An Open Letter to Our Customers
In response to the recent outages Frame.io has experienced, I wanted to personally acknowledge the issues you’ve encountered and transparently share the steps we’re working on to improve the situation.
First, it goes without saying that our product’s uptime and availability is an absolute top priority. We know many of our customers depend on Frame.io for time-sensitive, mission-critical work.
Over the course of the past several months, the number of downtime incidents we’ve been experiencing has increased and has resulted in multiple outages that have sometimes lasted for hours. This is completely unacceptable.
What’s been going on?
The scale that our product needs to handle has steadily increased over the years and sharply increased over the past 12 months. Some of the early architectural patterns of our product were not able to handle this new scale and we have been hard at work on rebuilding critical parts of our systems.

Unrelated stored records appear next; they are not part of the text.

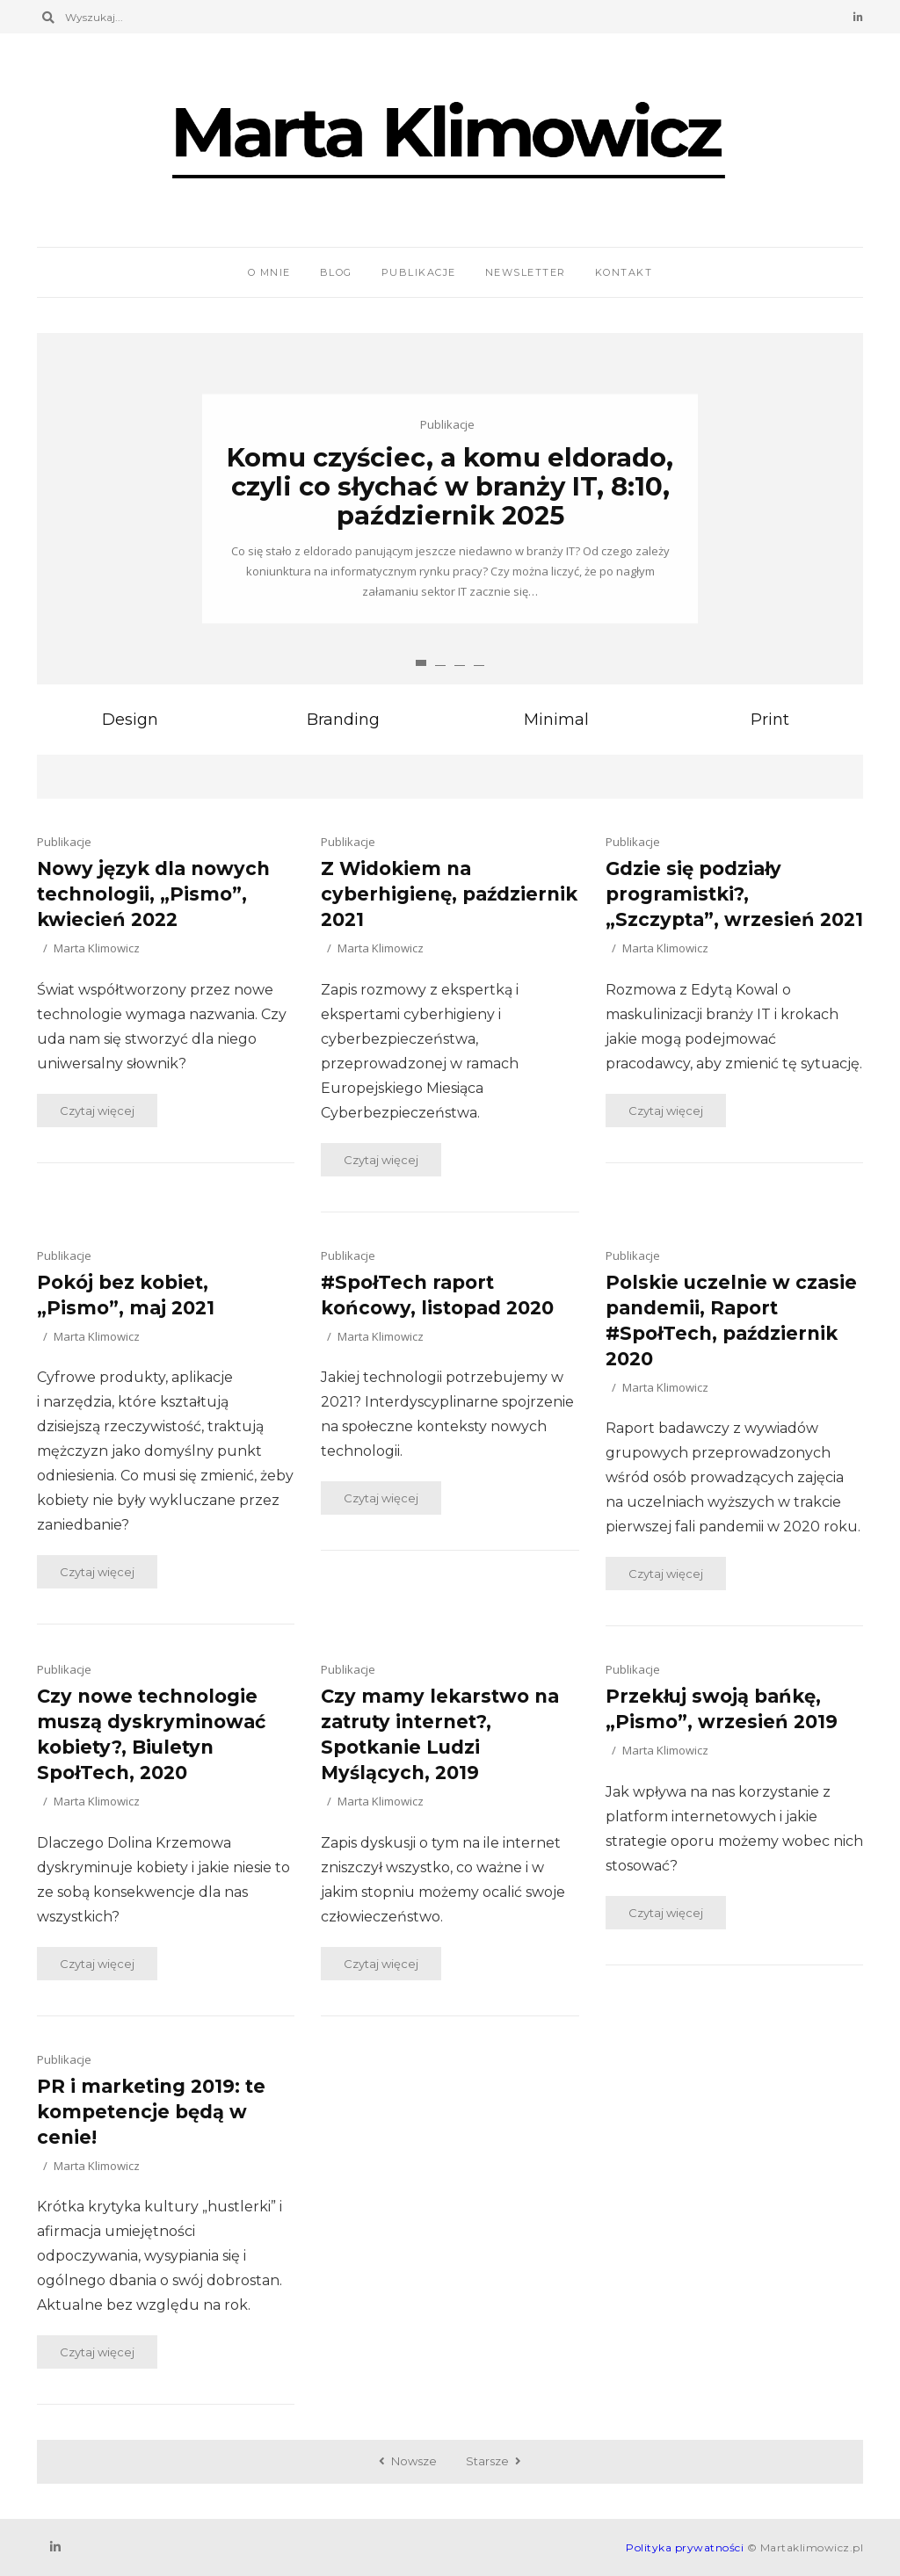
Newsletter (525, 272)
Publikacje (418, 272)
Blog (336, 272)
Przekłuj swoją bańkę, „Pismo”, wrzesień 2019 (722, 1709)
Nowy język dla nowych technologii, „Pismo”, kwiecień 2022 (153, 893)
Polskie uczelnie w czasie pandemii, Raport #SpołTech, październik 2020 (731, 1320)
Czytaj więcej (97, 1110)
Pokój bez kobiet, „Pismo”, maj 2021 (125, 1295)
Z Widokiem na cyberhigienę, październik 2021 (449, 893)
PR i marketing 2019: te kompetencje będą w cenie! (151, 2111)
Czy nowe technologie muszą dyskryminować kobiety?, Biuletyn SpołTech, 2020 (151, 1734)
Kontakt (624, 272)
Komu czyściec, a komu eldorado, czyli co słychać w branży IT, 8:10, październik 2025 (450, 486)
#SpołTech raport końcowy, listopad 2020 (437, 1295)
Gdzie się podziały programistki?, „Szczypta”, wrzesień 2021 (734, 893)
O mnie (269, 272)
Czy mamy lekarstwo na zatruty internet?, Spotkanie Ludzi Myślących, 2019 (440, 1734)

Behind the scenes, the Frame.io engineering team has been working on architecting significant enhancements to our backend, which will prepare the product for the next level of scale and prevent the downtime incidents we’ve been experiencing over the past several weeks.
While not the type of information we typically share with customers, I’m including a detailed list of initiatives that are in flight to improve the situation.

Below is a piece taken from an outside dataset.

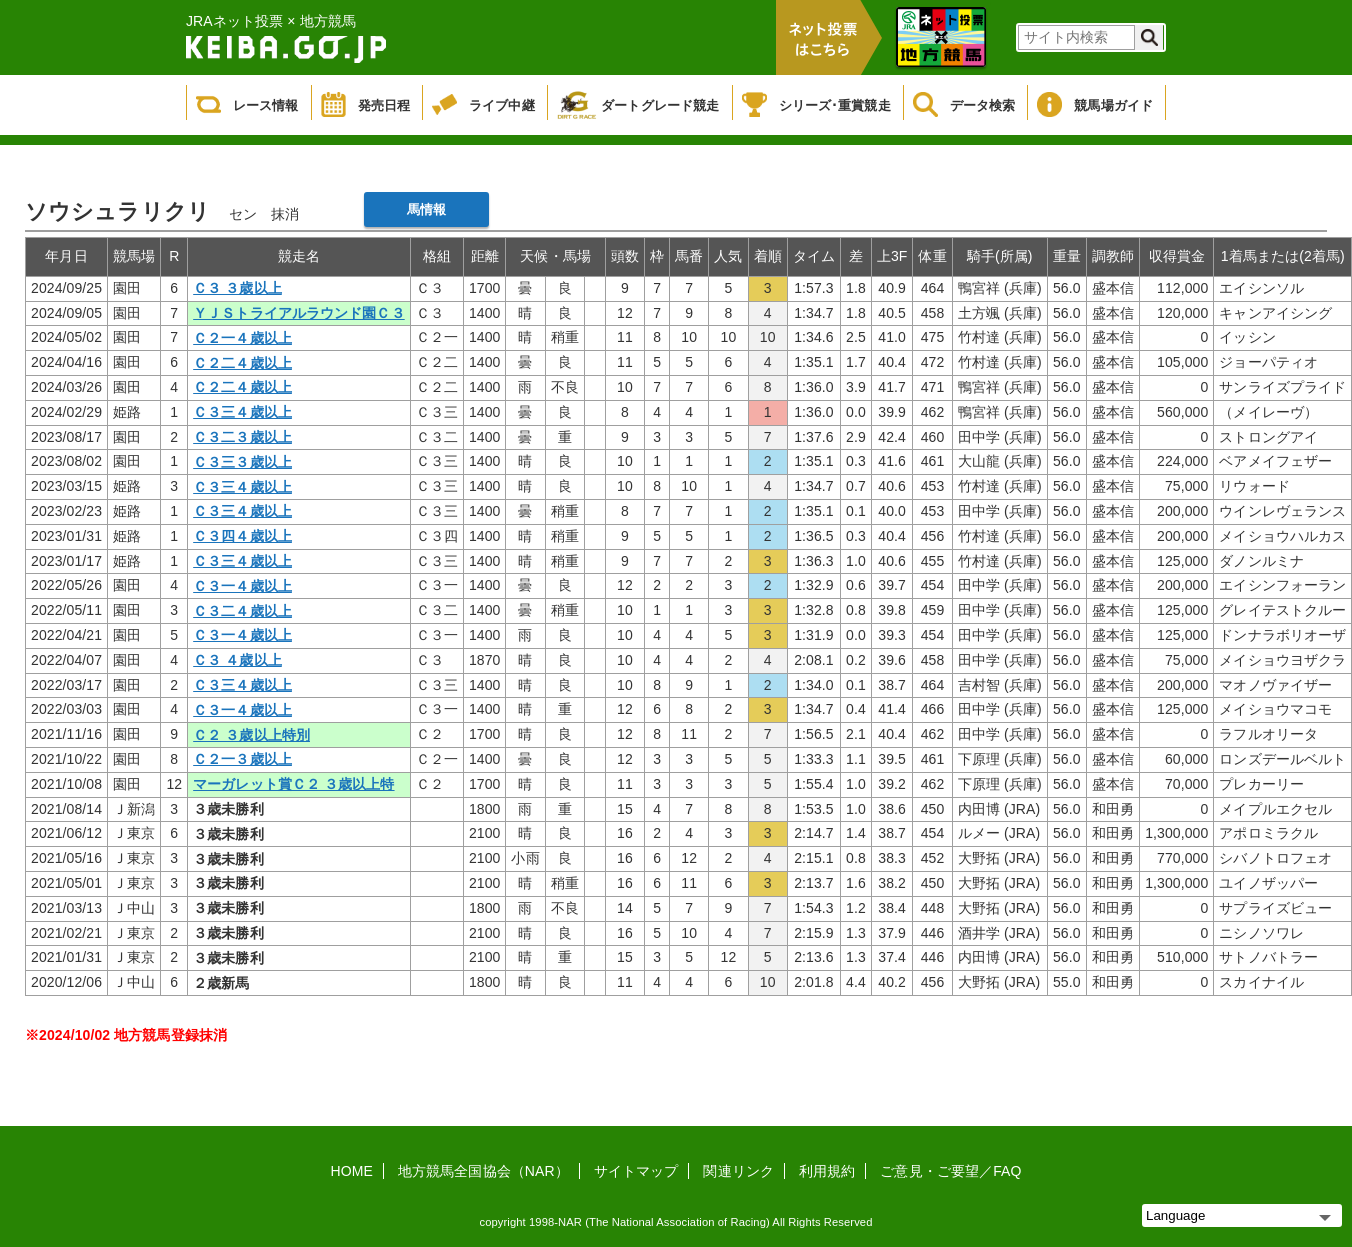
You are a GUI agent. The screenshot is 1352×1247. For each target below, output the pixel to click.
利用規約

What we’ve already addressed
- We have expanded our media pipeline and transcoding capacity by incorporating resources across multiple regions.
- We’ve made improvements to performance and transactional behavior around uploads. We’ve also moved the asynchronous events generated by uploads onto a new, dedicated job system.

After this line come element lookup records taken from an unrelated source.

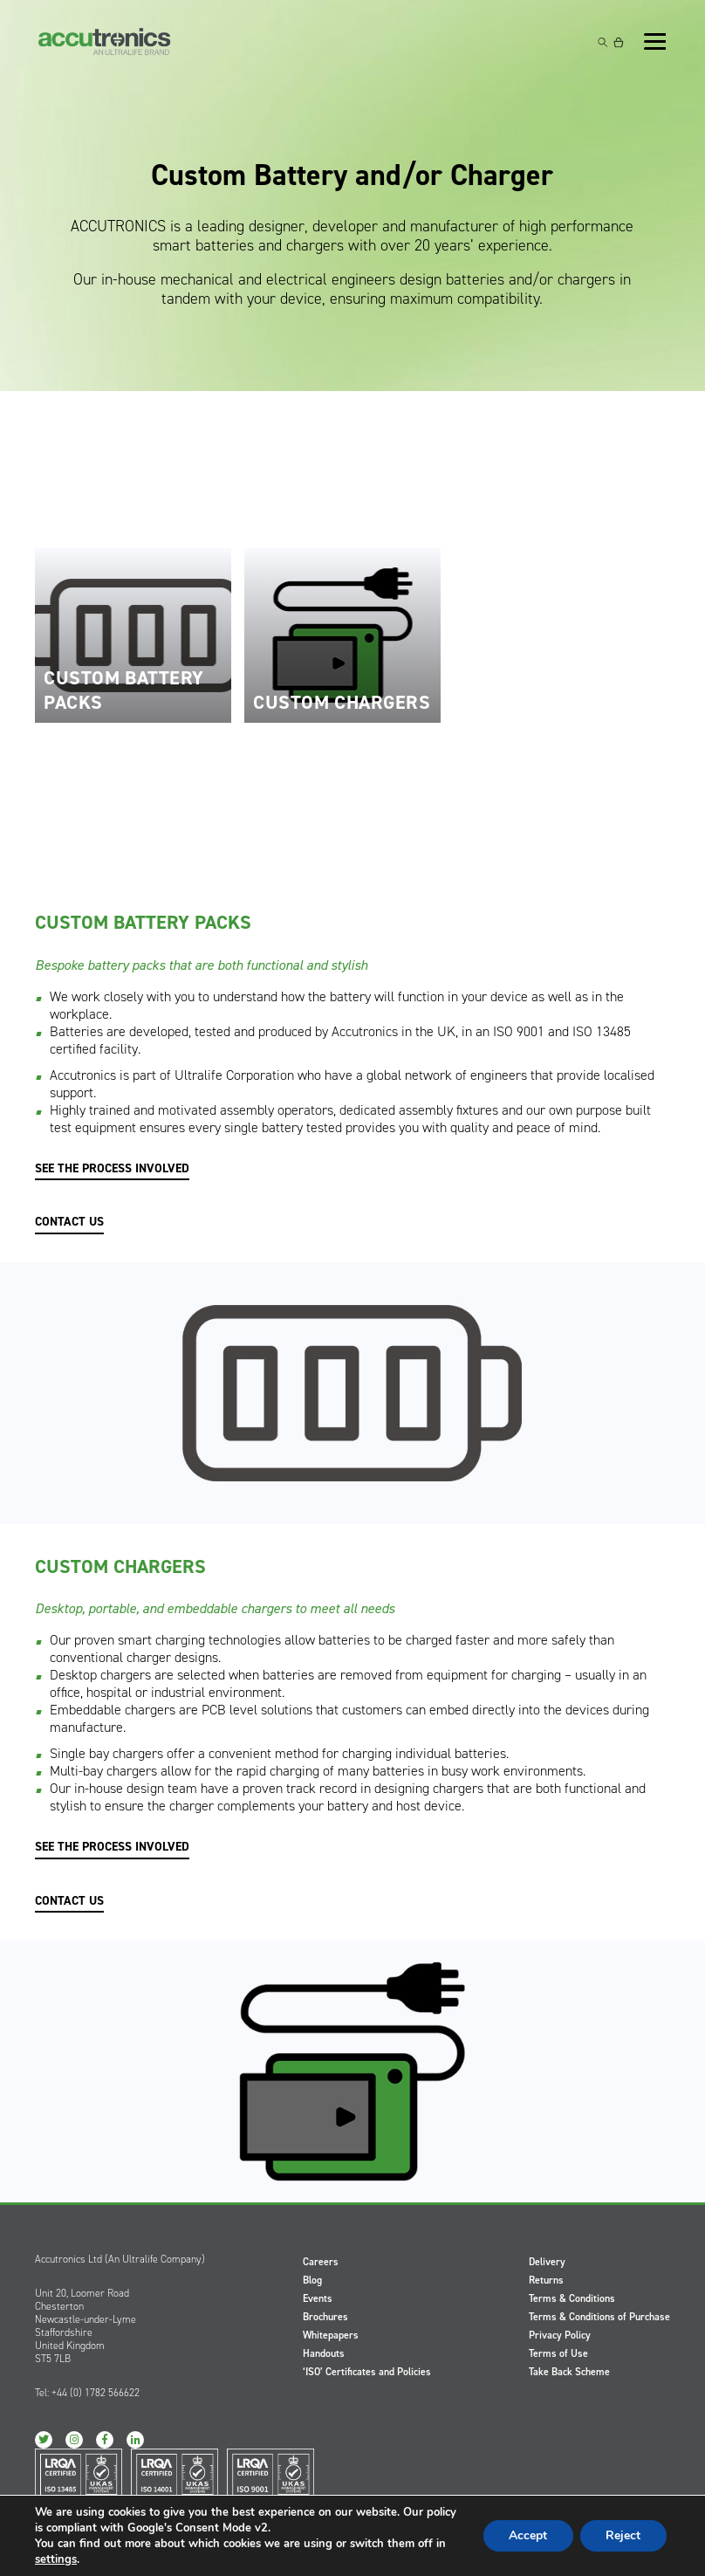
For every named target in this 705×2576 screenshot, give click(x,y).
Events (317, 2298)
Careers (321, 2262)
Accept (527, 2535)
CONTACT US (69, 1222)
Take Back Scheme (569, 2372)
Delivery (547, 2262)
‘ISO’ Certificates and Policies (367, 2372)
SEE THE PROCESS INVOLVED (112, 1169)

- We’ve deployed improvements to the performance of our socket service that powers updates and presence across our applications, reducing unneeded load on our infrastructure.
- We’ve made significant reliability and performance improvements to the archiving process while upgrading it to our new job system.
- We’ve optimized database performance on digest jobs, which provides consolidated notifications for your projects.
What’s in progress
Today we have multiple work streams to target for ongoing improvement, and are working across several engineering disciplines concurrently. The majority of the efforts focus on a few key themes:
Database infrastructure improvements
We’re making a significant overhaul of our database infrastructure, including improvements and tuning to our connection pooling, multiplexing, and caching configurations to ensure we’re getting the most out of our data layer. This will reduce load and increase the speed to complete requests.
We are currently in beta with a number of performance improvements to API subsystems such as storage calculation, which reduces overall load for upload and archival workflows. We are also upgrading other event-heavy workloads such as asset management operations onto our new job system, and working on the next revision to our activity and bundling architecture.
Expanding infrastructure capacity across regions
We are continuing to expand the work we began with moving our media pipelines across regions, and will be looking into further separating our infrastructure for storage, data, and compute across regions to improve both capacity and resiliency.
Underneath these themes we presently have nine work streams in progress, and our infrastructure and backend engineers remain focused on resolving the issues that you’ve experienced recently.
I will be actively involved to ensure that we restore our performance to the level of reliability you’ve counted on for years. Thank you for your ongoing patience and support as we work toward reestablishing your trust in Frame.io.